I suspect the argument is that the overhead of issuing a syscall is big
enough that the extra cost of taking the lock trip wont be visible, but
that's not accurate -- atomics are measurable when added to syscalls,
even on modern CPUs.

> > And
> > this data-race is not a problem that only occurs in theory. It is
> > a bug that syzbot has been reporting for years. Many file systems that
> > exist in the kernel lock inode_lock before calling vfs_getattr, so
> > data-race does not occur, but only fs/stat.c has had a data-race
> > for years. This alone shows that adding inode_lock to some
> > functions is a good way to solve the problem without much 
> > performance degradation.
> 
> Explain.  First of all, these are, by far, the most frequent callers
> of vfs_getattr(); what "many filesystems" are doing around their calls
> of the same is irrelevant.  Which filesystems, BTW?  And which call
> chains are you talking about?  Most of the filesystems never call it
> at all.
> 
> Furthermore, on a lot of userland loads stat(2) is a very hot path -
> it is called a lot.  And the rwsem in question has a plenty of takers -
> both shared and exclusive.  The effect of piling a lot of threads
> that grab it shared on top of the existing mix is not something
> I am ready to predict without experiments - not beyond "likely to be
> unpleasant, possibly very much so".
> 
> Finally, you have not offered any explanations of the reasons why
> that data race matters - and "syzbot reporting" is not one.  It is
> possible that actual observable bugs exist, but it would be useful
> to have at least one of those described in details.
> 
[snip]

On the stock kernel it is at least theoretically possible to transiently
observe a state which is mid-update (as in not valid), but I was under
the impression this was known and considered not a problem.

Nonetheless, as an example say an inode is owned by 0:0 and is being
chowned to 1:1 and this is handled by setattr_copy.

The ids are updated one after another:
[snip]
        i_uid_update(idmap, attr, inode);
        i_gid_update(idmap, attr, inode);
[/snip]

So at least in principle it may be someone issuing getattr in parallel
will happen to spot 1:0 (as opposed to 0:0 or 1:1), which was never set
on the inode and is merely an artifact of hitting the timing.

This would be a bug, but I don't believe this is serious enough to
justify taking the inode lock to get out of. 

Worst case, if someone is to handle this, I guess the obvious approach
introduces a sequence counter to be modified around setattr.  Then
getattr could retry few times in case of seqc comparison failure and
only give up and take the lock afterwards.

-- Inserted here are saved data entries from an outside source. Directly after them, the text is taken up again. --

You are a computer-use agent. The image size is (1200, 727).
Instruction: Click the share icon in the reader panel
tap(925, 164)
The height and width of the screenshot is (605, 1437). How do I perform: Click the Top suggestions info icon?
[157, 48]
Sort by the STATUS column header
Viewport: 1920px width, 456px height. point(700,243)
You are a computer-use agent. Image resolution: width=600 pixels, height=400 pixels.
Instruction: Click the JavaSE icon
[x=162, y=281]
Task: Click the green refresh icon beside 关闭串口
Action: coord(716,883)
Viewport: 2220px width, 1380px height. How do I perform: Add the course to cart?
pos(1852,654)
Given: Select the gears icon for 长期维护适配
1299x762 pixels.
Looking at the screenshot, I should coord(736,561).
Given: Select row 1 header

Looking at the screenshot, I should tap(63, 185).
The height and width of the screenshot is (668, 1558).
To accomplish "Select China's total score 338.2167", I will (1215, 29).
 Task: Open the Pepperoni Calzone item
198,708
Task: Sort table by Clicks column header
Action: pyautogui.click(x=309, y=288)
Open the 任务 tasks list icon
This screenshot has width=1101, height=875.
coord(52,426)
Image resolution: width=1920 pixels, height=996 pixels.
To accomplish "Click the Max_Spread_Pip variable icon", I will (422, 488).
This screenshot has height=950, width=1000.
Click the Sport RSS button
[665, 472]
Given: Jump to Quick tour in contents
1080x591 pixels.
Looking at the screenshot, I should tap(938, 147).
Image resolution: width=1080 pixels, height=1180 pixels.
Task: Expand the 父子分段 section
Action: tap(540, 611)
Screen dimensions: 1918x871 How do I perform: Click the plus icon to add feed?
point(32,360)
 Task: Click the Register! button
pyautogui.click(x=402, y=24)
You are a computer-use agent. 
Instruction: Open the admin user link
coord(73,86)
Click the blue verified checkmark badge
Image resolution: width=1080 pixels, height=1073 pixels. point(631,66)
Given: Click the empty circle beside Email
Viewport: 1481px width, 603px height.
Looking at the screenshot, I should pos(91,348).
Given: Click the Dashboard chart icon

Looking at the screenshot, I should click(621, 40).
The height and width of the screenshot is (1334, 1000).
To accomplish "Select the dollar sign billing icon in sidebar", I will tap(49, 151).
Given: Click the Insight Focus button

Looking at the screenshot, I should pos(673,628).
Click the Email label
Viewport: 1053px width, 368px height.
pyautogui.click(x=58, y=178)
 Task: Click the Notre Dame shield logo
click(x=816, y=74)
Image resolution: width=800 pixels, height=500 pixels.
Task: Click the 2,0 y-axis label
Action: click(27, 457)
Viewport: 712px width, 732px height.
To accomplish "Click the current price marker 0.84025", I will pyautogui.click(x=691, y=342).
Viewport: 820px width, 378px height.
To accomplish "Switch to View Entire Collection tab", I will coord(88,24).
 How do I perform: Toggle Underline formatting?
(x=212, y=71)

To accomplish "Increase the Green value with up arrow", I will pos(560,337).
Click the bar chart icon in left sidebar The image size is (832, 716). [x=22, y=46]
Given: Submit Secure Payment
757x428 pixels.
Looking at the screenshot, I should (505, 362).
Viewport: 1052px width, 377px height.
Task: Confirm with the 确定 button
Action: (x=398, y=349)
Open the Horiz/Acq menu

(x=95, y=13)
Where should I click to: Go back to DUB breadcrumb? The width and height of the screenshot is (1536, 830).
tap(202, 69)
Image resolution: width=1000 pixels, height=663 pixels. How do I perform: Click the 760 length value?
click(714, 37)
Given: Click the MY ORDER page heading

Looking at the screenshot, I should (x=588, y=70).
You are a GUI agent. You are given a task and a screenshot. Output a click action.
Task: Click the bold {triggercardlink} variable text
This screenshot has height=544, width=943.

This would probably avoid
taking the lock in getattr for all real cases, even in face of racing
setattr.
Al Viro Nov. 20, 2024, 2:08 a.m. UTC | #6
On Wed, Nov 20, 2024 at 02:44:17AM +0100, Mateusz Guzik wrote:

> > Pardon me, but I am unable to follow your reasoning.
> > 
> 
> I suspect the argument is that the overhead of issuing a syscall is big
> enough that the extra cost of taking the lock trip wont be visible, but
> that's not accurate -- atomics are measurable when added to syscalls,
> even on modern CPUs.

Blocking is even more noticable, and the sucker can be contended.  And not
just by chmod() et.al. - write() will do it, for example.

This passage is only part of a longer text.